社保審・医療保険部会 スイッチOTC化された薬剤の保険給付率引下げ 反対意見相次ぐ
公開日時 2016/10/27 03:52
社会保障審議会医療保険部会が10月26日開かれ、スイッチOTC化された医療用医薬品の保険給付率の引下げ、かかりつけ医以外を受診した際の外来時の定額負担の導入について議論したが、いずれも出席した委員から反対意見が相次いだ。2項目ともに、昨年12月に閣議決定された経済・財政再生計画改革工程表で、年末までに具体的内容を検討し、結論を得ることが求められていた。2017年度予算編成で社会保障の改革7項目にあげられていたが、この日の議論を踏まえると、現時点での導入は難しい状況となった。
◎スイッチOTC化された医薬品の保険給付 健保連・白川氏「保険適応から外すべき」
この日の社保審では、2つの項目について厚労省側から論点が示された。薬剤給付の適正化の観点から、スイッチOTC化された医療用医薬品にかかわる保険給付の引下げをめぐる議論がなされた。薬剤費の適正化の観点からは、12年度診療報酬改定で単なる栄養補給目的でのビタミン剤の投与、14年度改定で治療目的でない場合のうがい薬だけの処方、16年度改定で、1処方につき計70枚を超えて投薬する湿布薬とメスが入ってきた経緯がある。
この日の議論では、施策の導入に慎重な意見が大半を占めた。日本薬剤師会の森昌平副会長は、スイッチOTCがある医療用医薬品は長年臨床現場で用いられていることから、他の医薬品と比べてもすでに低価格になっていると説明。「保険給付率を下げると、かえって(医療用医薬品を用いることで)より高額な薬剤にシフトしてしまう」と指摘した。
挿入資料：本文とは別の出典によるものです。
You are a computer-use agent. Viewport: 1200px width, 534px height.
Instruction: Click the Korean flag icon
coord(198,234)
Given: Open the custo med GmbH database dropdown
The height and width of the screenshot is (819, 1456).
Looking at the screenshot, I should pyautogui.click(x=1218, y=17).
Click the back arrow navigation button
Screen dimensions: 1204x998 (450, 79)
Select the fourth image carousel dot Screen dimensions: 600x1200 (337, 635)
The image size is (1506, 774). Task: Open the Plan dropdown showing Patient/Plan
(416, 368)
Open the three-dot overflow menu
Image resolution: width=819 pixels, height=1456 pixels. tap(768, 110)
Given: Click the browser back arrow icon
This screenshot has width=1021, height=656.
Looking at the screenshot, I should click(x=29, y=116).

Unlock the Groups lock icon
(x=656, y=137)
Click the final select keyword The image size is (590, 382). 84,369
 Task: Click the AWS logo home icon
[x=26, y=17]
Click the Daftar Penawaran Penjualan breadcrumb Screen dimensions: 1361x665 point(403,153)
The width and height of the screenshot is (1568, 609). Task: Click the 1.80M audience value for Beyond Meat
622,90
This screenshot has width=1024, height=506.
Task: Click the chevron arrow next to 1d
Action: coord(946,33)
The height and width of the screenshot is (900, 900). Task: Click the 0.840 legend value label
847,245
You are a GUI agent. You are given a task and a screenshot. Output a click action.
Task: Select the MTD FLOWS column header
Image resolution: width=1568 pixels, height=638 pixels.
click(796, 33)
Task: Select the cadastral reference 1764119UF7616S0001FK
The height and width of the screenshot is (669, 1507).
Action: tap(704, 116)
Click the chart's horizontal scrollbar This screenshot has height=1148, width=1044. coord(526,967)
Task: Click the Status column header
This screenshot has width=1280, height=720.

また、長期収載品のスイッチOTC化が政策的誘導としてなされてきたが、こうした動きにブレーキがかかることにも懸念を示し、「国民のためになるのかと言えばならないのではないか」と述べた。
一方で、健康保険組合連合会(健保連)の白川修二副会長は、「保険給付率ではなく、OTC化されたら保険適応から外すのは本来あるべき姿だと思う」と指摘。C型肝炎治療薬や抗がん剤・オプジーボなどの高額薬剤が医療保険財政に与える影響を“深刻”とした上で、「高額薬剤は、保険収載しないと、国民全体が使えることにならない」と述べた。今後、iPSやバイオ医薬品など高額薬剤の登場が見込まれる中で、医療保険財政とイノベーションを両立させるためにも、「一般類似薬や軽度については保険収載から外す、もしくはフランスがやっているように償還割合、保険給付割合を変えるということを真剣に議論していただかないと、保険者だけでなく国に与える影響も大きい。早めに議論を始めていただくようお願いする」と述べた。日本経済団体連合会社会保障委員会医療・介護改革部の望月篤部会長も、「保険給付率を引き下げるというよりかは対象外とした方が制度の安定性は保たれるのではないか」と述べた。
◎かかりつけ医 新たな定額負担導入に反対の声
もう一つの項目としては、かかりつけ医以外を受診した場合の定額負担の導入をめぐる議論がなされた。しかし、総合診療専門医や家庭医などの制度がある中で、かかりつけ医の定義そのものが明確ではないことや、患者の事情で複数のかかりつけ医がいる現状があることなどから、導入に慎重な声が大半を占めた。さらに、2002年健保改正法附則では、患者負担を引き上げた一方で、「将来にわたって7割の給付を維持する」と明記されていることを引き合いに、日本労働組合総連合会の新谷信幸副事務局長が「新たな定額負担を設けることは附則に反する。私どもとしては反対」と述べるなど、患者負担の引上げに反対の声も複数あがった。
日本医師会の松原謙二副会長は、「かかりつけ医の普及が合意されるのであれば、患者の負担だけを増やして経済的な誘導を図ることには反対だ」と主張。健保連の白川副会長も、患者の側から見れば診療科に応じてかかりつけ医がいる現状を指摘し、外来時の“定額負担”という考えが現状にそぐわないとし、「かかりつけ医の普及の観点からと書かれているが、国民の納得が得られるとは思わない」と反対の姿勢を示した。
一方で、健保連の実施した国民意識調査では、かかりつけ医を選択する理由として7割以上が、自宅から近いことをあげている。そのため、今後“かかりつけ機能”を高めることの必要性を指摘する声もあがった。